Instructions for the task: In the entries below, how many lines contain the string "Choose"? State the number and nothing else.

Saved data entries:
= Beginning of Section =

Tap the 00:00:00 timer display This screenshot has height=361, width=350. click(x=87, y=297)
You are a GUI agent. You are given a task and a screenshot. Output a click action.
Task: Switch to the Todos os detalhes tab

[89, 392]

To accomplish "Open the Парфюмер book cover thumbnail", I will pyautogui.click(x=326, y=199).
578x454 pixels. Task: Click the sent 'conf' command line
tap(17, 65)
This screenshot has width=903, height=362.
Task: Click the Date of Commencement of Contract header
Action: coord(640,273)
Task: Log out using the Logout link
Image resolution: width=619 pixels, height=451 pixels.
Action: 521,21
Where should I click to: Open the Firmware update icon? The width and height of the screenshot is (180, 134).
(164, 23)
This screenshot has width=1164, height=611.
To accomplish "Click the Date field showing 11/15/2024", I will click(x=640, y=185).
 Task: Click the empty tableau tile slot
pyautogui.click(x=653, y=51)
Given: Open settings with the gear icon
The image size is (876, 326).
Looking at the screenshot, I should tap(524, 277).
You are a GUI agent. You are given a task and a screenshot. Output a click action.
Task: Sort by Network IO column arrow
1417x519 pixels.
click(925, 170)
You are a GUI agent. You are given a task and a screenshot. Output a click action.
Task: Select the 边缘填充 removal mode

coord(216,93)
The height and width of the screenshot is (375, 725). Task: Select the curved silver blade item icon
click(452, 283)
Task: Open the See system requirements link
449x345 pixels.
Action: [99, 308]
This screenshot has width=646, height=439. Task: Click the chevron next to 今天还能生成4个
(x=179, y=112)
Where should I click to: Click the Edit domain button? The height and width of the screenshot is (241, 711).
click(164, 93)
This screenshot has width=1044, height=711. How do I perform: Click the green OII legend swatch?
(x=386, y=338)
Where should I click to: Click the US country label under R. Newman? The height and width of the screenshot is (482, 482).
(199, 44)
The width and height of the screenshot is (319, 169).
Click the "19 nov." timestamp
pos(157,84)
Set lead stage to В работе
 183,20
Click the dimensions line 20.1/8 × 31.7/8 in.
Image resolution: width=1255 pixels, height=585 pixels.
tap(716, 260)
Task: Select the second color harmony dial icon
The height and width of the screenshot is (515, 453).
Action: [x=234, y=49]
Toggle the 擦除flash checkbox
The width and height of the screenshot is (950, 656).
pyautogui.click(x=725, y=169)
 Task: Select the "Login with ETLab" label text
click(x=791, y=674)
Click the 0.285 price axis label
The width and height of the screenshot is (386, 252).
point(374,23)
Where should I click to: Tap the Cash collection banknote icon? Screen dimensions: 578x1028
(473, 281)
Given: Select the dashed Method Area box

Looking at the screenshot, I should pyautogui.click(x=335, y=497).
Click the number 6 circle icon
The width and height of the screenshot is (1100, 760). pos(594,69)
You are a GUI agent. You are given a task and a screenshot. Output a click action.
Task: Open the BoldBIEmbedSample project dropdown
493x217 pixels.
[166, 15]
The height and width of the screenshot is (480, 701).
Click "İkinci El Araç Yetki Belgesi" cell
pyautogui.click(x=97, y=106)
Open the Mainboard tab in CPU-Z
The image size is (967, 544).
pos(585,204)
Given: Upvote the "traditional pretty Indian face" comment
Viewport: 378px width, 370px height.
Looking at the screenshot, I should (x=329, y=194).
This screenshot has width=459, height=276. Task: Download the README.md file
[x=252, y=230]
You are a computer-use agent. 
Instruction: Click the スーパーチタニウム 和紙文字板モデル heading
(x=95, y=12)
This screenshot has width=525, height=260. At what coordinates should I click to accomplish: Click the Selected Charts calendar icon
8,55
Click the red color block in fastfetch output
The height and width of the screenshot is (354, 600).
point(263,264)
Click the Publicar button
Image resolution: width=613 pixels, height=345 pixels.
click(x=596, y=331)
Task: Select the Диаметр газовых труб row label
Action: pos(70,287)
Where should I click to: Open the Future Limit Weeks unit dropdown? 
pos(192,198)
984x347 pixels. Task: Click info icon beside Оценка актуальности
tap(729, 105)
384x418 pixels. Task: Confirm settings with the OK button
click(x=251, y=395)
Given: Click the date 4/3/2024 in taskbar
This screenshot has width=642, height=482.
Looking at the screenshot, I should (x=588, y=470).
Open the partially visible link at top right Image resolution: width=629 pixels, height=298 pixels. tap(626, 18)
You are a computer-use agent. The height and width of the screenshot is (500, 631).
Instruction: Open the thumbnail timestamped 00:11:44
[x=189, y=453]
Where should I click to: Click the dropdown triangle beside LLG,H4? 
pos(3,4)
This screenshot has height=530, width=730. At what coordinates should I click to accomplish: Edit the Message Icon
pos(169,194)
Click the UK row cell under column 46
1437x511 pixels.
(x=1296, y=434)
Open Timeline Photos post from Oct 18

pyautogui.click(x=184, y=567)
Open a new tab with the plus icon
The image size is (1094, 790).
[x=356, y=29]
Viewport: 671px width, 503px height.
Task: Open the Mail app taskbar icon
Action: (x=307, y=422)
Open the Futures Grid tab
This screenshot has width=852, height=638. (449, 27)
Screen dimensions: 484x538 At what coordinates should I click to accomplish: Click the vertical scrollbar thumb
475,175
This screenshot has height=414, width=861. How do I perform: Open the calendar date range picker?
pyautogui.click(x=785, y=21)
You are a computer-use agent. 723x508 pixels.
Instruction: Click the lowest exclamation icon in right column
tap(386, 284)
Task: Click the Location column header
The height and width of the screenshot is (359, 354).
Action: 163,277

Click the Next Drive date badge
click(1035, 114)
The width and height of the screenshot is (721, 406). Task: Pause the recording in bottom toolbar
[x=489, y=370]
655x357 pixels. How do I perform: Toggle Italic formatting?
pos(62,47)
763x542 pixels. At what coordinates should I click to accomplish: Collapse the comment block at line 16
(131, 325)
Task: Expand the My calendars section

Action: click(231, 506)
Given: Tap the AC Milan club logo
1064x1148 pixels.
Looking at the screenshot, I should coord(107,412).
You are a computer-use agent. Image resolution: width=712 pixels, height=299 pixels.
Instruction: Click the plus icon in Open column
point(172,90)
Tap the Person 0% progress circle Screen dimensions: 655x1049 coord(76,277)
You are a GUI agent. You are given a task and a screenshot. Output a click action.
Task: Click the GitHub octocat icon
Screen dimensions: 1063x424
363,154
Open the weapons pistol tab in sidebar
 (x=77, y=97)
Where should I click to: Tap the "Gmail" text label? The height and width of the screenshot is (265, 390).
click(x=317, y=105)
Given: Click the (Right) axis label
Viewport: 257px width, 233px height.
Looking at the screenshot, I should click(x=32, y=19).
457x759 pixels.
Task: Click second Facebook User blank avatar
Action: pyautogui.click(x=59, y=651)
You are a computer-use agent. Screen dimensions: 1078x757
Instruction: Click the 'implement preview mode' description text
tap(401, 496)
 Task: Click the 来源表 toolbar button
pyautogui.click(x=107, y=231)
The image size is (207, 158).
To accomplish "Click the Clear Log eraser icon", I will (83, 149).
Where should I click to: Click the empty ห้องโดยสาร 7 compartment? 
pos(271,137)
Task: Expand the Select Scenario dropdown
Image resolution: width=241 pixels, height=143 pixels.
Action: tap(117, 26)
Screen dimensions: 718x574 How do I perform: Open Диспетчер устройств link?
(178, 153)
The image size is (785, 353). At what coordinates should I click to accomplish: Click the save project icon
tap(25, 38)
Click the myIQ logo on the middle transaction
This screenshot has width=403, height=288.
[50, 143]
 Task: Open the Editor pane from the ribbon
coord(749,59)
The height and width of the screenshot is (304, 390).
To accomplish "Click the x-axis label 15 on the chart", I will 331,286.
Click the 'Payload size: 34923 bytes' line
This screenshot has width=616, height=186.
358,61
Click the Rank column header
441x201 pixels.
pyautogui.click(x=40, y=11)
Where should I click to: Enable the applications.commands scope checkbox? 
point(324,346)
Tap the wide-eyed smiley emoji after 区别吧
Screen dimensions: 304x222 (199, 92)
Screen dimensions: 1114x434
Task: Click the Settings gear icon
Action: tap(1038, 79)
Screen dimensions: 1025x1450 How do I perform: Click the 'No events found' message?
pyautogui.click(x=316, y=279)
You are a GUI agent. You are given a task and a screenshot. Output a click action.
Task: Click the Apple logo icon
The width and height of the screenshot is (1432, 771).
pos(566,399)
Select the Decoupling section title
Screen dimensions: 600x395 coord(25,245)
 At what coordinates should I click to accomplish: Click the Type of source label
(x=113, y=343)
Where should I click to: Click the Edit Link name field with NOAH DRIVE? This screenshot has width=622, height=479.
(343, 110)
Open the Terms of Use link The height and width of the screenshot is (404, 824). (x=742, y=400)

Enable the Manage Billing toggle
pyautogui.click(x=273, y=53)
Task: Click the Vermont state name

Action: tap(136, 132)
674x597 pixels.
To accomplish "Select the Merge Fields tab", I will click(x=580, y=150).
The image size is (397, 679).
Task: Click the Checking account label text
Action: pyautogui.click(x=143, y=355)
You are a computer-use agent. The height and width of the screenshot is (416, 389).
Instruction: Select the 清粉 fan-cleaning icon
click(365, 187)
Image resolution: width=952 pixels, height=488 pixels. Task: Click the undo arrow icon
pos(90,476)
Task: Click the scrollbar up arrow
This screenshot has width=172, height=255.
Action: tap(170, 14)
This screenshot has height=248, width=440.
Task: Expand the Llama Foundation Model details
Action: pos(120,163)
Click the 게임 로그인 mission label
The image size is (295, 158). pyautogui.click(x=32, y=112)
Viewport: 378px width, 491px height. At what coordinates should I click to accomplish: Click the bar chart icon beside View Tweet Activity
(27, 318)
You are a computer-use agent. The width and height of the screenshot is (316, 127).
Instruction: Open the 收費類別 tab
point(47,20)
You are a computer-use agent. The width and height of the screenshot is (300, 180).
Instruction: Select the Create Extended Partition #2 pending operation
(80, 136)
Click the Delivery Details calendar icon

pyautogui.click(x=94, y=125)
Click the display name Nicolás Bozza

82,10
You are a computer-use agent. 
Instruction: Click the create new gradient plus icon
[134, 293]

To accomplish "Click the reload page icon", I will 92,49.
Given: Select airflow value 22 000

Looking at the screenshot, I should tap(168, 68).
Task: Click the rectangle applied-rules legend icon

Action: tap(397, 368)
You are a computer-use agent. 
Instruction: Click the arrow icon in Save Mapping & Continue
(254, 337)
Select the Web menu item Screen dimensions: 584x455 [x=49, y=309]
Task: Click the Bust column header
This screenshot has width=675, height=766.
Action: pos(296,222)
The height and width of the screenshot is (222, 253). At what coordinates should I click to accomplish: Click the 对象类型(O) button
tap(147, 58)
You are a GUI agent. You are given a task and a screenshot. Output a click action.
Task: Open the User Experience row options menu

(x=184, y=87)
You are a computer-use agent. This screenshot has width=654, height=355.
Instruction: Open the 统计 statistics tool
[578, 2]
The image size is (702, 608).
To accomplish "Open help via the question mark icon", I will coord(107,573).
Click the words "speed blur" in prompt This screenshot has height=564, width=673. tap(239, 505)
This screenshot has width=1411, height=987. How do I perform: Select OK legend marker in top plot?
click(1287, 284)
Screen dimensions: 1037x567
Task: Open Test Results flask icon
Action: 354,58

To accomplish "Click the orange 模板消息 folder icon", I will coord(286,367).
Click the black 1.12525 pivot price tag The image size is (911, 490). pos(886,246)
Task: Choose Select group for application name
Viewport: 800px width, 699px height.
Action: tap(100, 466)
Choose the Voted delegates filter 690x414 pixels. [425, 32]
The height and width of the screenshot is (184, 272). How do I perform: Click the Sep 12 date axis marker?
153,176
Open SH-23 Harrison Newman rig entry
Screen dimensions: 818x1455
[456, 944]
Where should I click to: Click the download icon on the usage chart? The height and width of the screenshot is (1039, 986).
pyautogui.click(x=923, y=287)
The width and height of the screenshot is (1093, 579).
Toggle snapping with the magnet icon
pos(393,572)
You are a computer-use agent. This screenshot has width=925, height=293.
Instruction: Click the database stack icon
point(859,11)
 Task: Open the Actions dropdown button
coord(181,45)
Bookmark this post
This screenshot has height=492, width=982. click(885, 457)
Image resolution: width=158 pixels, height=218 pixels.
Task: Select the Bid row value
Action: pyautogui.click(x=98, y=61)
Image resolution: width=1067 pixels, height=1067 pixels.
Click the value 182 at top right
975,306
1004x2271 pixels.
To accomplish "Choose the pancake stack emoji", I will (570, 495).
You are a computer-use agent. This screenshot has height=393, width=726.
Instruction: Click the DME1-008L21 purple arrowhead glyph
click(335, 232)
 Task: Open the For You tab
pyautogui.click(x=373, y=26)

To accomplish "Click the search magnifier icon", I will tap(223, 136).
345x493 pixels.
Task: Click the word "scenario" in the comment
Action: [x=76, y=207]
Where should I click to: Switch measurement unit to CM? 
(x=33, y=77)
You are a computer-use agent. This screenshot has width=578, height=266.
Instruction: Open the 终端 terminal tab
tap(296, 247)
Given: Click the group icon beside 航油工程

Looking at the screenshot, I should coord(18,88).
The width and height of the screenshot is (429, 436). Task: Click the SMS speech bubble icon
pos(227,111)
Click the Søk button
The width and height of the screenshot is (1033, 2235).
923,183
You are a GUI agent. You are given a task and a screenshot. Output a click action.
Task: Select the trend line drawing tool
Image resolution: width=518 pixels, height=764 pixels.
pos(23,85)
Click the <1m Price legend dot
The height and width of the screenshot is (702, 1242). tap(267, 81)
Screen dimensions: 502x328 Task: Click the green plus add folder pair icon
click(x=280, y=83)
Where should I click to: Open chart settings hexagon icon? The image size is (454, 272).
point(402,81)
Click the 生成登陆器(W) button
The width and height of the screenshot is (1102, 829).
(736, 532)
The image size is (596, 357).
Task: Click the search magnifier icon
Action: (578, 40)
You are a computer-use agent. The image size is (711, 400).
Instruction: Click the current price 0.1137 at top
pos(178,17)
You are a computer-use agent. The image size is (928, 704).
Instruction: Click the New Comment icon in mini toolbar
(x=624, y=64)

= End of Section =

Written solution: 3